My colleague, Dr. Shana Kalaria, and I have focused on treatments in contrast to management. We wanted it to be a practical approach to treating the pediatric patient with emphasis on how to use these therapies in patients that may be 10% the weight of an adult. For this reason, extrapolation was often necessary, since evidenced-based research in those younger than 12 years of age is lacking. This was not meant to be a meta-analysis but instead a practical approach on how we treat our children at Pennsylvania State University based on the information that is available.

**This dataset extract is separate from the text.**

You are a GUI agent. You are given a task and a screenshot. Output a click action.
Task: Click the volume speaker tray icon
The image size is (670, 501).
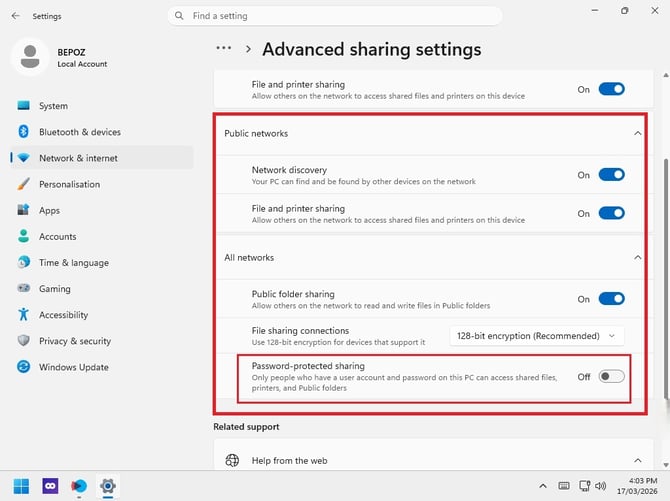[601, 486]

In what appears to be an already-crowded space, many new therapies are in preclinical to Phase III studies. I expect that how we approach therapy now will evolve significantly over the next decade or even the next 5 years. With this in mind, I asked Dr. Andrew MacGinnitie to foresee the future and review the medications that are under research and how they may affect the care we provide in the future.
Presently, we are all trying to move patients to self-treatment. The most obvious reasons are cost, early therapy, which is important for rapid resolution, and independence. The Canadians, in my impression, have led us onto this pathway using the model on how they treat hemophilia patients and applying these techniques to the treatment of HAE. Drs. Stephen Betschel and Amanda Jagdis present these available data to support why self-care is important and also how to implement home and most importantly self-care for our patients with HAE.

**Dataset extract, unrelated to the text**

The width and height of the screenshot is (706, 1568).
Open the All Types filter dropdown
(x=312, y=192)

We have come a long way in North America over the last 5–7 years, but evident from this collection of reviews is that we still have a way to go, especially for children with this disorder. Recently, I had the opportunity to do grand rounds with a mother, about 40 years of age, and we discussed her mom and daughter, both of whom have HAE. Her mom was incapacitated by her HAE. The woman I interviewed had a very limited quality of life until about 5 years ago, but now with therapy she has an international job and travels extensively. Her daughter also has attacks but is being treated very early, so really she has no idea what the disease is truly about. Fortunately, her daughter developed symptoms during mid-adolescence, and for this reason had access to medications approved by the FDA for her age group. What would have happened if she developed severe symptoms earlier in life? She may have suffered significantly for years.
We need to encourage companies to seek pediatric approval for their treatments even for the very young. We need to emphasize to insurers that there is a need, although not for all patients, for therapy very early in life. We need oral or subcutaneous therapy for prophylaxis, and we need therapies that can be dosed by weight, with the assumption that the same dose used for an adult who weighs 300 pounds will not be safe in a 2-year-old child. Ensuring the availability of safe and effective therapies for our youth with HAE should be a major effort for physicians that treat HAE, our professional organizations, the U.S. Food and Drug Administration, and the patient associations, especially the HAE-A.
I hope you enjoy the reviews contained in this special issue. We have progressed significantly but still have much to achieve, and I hope this series stimulates the interest of our colleagues about this disease that has potential mortality and very significant morbidity even in the early years of life.